< Psalmen 16 >
1 Een gouden kleinood van David. Bewaar mij, o God! want ik betrouw op U.
Mikitami raDhavhidhi. Ndichengetedzei, imi Mwari, nokuti ndinovanda mamuri.
2 O mijn ziel! gij hebt tot den HEERE gezegd: Gij zijt de HEERE, mijn goedheid raakt niet tot U;
Ndakati kuna Jehovha, “Ndimi Ishe wangu; kunze kwenyu handina chinhu chakanaka.”
3 Maar tot de heiligen, die op de aarde zijn, en de heerlijken, in dewelke al mijn lust is.
Kana vari vatsvene vari panyika, ndivo vakaisvonaka vandinofarira chose.
4 De smarten dergenen, die een anderen God begiftigen, zullen vermenigvuldigd worden; ik zal hun drankofferen van bloed niet offeren, en hun namen op mijn lippen niet nemen.
Kuchema kuchawedzerwa, kwaavo vanomhanyira vamwe vamwari. Handichazodiri zvipiriso zvavo zveropa zvinodururwa kana kuisa mazita avo pamiromo yangu.
5 De HEERE is het deel mijner erve, en mijns bekers; Gij onderhoudt mijn lot.
Jehovha, makandigovera mugove wangu nomukombe wangu; mukaita kuti mugove wangu uchengetedzeke.
6 De snoeren zijn mij in liefelijke plaatsen gevallen; ja, een schone erfenis is mij geworden.
Ndakayererwa miganhu panzvimbo yakanaka; zvirokwazvo ndine nhaka inofadza.
7 Ik zal den HEERE loven, Die mij raad heeft gegeven; zelfs bij nacht onderwijzen mij mijn nieren.
Ndicharumbidza Jehovha, anondipa zano; kunyange usiku mwoyo wangu unondirayira.
8 Ik stel den HEERE geduriglijk voor mij, omdat Hij aan mijn rechterhand is, zal ik niet wankelen.
Ndakaisa Jehovha pamberi pangu nguva dzose. Nokuti ari kurudyi rwangu, handingatongozungunuswi.

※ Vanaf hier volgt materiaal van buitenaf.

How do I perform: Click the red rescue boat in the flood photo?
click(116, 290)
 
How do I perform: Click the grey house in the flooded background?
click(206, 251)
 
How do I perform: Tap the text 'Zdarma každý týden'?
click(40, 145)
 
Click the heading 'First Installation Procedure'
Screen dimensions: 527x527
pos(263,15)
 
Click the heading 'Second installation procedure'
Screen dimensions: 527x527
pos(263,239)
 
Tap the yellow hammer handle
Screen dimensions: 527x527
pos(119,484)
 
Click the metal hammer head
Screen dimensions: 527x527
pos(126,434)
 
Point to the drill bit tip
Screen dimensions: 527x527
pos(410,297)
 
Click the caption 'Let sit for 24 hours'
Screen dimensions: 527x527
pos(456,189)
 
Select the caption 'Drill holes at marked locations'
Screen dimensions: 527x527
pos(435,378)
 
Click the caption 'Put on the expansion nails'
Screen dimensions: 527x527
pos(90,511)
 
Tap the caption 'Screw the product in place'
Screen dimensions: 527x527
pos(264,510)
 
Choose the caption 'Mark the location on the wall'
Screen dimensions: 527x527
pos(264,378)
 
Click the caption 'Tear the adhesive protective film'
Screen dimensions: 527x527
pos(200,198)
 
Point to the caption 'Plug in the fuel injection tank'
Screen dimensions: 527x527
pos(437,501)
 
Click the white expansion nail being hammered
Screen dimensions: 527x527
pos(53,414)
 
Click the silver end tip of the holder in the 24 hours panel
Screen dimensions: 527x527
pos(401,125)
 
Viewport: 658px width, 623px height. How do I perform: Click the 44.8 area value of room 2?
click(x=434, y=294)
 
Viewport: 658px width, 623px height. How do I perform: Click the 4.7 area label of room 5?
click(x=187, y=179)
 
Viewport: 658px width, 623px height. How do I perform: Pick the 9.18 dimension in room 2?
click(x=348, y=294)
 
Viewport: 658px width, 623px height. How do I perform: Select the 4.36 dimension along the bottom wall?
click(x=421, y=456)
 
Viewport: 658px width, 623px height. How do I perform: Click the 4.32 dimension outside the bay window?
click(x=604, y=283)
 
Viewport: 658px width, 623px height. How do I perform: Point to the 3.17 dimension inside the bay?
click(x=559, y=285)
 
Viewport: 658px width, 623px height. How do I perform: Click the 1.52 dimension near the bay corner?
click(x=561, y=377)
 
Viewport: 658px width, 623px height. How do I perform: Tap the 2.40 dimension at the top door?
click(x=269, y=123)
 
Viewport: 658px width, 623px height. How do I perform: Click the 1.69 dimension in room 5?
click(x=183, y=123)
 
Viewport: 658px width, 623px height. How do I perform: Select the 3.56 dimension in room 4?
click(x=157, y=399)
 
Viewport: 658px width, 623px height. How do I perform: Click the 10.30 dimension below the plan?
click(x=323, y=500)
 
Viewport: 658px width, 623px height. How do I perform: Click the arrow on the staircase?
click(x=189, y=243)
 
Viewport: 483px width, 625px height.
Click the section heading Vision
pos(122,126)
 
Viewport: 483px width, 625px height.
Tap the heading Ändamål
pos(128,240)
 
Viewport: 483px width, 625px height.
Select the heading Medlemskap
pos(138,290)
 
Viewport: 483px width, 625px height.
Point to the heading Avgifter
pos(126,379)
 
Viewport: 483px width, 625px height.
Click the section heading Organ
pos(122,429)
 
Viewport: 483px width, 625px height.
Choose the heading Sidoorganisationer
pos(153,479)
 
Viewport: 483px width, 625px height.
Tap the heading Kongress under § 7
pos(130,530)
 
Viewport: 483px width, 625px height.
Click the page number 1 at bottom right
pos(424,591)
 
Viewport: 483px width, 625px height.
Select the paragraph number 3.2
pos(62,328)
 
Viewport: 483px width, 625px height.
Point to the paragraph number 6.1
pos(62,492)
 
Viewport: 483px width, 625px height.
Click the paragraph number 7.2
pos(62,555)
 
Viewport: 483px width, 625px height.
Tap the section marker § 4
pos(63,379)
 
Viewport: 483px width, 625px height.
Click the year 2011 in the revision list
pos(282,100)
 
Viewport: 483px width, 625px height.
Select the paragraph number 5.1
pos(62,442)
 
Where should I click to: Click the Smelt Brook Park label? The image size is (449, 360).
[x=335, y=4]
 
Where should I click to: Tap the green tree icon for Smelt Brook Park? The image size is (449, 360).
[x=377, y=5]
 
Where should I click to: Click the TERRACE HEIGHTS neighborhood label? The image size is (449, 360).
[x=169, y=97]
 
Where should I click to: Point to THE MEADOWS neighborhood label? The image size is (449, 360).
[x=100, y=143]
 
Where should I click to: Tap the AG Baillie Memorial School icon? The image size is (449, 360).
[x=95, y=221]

9 Daarom is mijn hart verblijd, en mijn eer verheugt zich; ook zal mijn vlees zeker wonen.
Naizvozvo mwoyo wangu unofara uye rurimi rwangu runopururudza; muviri wanguwo uchazorora zvakanaka,
10 Want Gij zult mijn ziel in de hel niet verlaten; Gij zult niet toelaten, dat Uw Heilige de verderving zie. (Sheol )
nokuti imi hamuzondisiyi muguva, kana kurega Mutsvene wenyu achiona kuora. (Sheol )
11 Gij zult mij het pad des levens bekend maken; verzadiging der vreugde is bij Uw aangezicht; liefelijkheden zijn in Uw rechterhand, eeuwiglijk.
Makandizivisa nzira youpenyu; muchandizadza nomufaro uri pamberi penyu, nezvinofadza zvisingaperi muruoko rwenyu rworudyi.